Access to substantially complete landslide inventories is a challenge faced by the landslide community as a whole. Landslide inventory/database compilation methods (e.g. field surveying, remote sensing, archive) often have challenges surrounding completeness (e.g. Guzzetti et al., 2012) and may be spatially biased towards areas where landslides are easily observable or have affected humans, such as roads (e.g. Santangelo et al., 2010), which makes it difficult to definitively assess the scale of influence of transport network building upon landslide occurrence in comparison to surrounding areas.

In addition, the fact that the shift from hazard- to risk-based forecasting is relatively recent might explain why records of landslide impact on transportation networks are relatively short and unsystematic (Klose et al., 2014; Taylor et al., 2015). If impact is recorded at all, this may be done by different organisations (e.g. highways agencies) and only outline the primary physical impact rather than the secondary regional disruptions to the transportation network (Winter et al., 2016). As a result of incomplete records, it is likely that we are underestimating the influence of transport networks on landslide occurrence and the impact of landslides upon the transport network. Two papers in this special issue address this challenge of access to records:

  • Voumard et al. (2018) attempt to address this challenge by developing a detailed database of landslides occurring on Swiss roads and railways over a 5-year period using digital news alerts. Their work particularly emphasises the importance of small landslides (<10 m3 volume of deposit) that occur along roads and railways, which may not meet thresholds (e.g. number of fatalities) for being recorded in other databases. Voumard et al. (2018) find along these road or railway transportation networks that small landslides (<10 m3) comprised 95 % of all events in their database and 75 % of the total direct cost of landslide impact to the transportation network each year. This finding departs from previously established landslide frequency-size statistics (e.g. Malamud et al., 2004), possibly indicating different processes governing landslide size along transportation networks compared to landslide processes at a broader regional scale. This work highlights the importance of systematically assessing all landslides that occur along roads or railways in a region and gives insight into the potential use of digital news for recording the impact of landslides.

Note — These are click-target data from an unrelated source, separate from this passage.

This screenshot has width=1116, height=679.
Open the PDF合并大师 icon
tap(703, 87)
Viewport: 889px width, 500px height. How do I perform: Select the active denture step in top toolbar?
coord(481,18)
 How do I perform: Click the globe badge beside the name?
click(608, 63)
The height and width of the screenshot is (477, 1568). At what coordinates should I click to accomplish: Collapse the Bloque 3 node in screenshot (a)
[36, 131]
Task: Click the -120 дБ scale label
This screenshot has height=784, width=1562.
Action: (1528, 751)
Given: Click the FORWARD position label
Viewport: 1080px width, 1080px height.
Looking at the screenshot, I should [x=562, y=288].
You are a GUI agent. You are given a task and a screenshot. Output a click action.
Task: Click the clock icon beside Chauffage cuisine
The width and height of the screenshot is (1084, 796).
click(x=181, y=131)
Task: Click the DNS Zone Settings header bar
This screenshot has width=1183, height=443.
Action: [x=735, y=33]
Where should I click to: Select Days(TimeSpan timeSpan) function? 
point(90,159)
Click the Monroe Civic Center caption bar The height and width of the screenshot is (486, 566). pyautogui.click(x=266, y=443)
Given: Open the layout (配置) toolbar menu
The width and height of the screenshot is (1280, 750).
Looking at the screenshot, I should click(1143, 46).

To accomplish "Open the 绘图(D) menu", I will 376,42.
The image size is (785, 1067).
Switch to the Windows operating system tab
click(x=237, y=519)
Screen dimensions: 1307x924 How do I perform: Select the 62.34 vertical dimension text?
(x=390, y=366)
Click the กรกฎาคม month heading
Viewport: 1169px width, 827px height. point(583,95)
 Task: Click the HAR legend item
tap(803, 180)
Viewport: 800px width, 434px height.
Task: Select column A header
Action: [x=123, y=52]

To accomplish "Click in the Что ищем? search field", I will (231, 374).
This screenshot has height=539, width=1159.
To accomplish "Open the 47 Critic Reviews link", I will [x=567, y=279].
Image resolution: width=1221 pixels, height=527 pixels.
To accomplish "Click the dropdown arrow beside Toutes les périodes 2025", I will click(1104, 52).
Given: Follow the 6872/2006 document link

  • Ali et al. (2019) outline the construction of a landslide susceptibility map for the Karakoram Highway in Pakistan, using a novel approach to creating a landslide inventory from road clearance logs. Their research shows how in a data-poor environment, where access to substantially complete regional landslide inventories may not be possible, road corridors may be relatively data-rich for understanding landslide processes and constructing a susceptibility map in the road corridor. Ali et al. (2019) found that 60 % of the highway fell into high or very high landslide susceptibility classes, which suggests further management of slope stability is required for this key trade route connecting China and Pakistan to truly achieve sustainable development (Kreutzmann, 2009).

The work in this special issue addressing Challenge 1 shows how new methods to compile databases of landslide occurrence and impact can be applied in the Global South. Preliminary findings suggest that further understanding of landslide physical process within transportation corridors is required, which special issue papers in Challenge 2, in the next section, address.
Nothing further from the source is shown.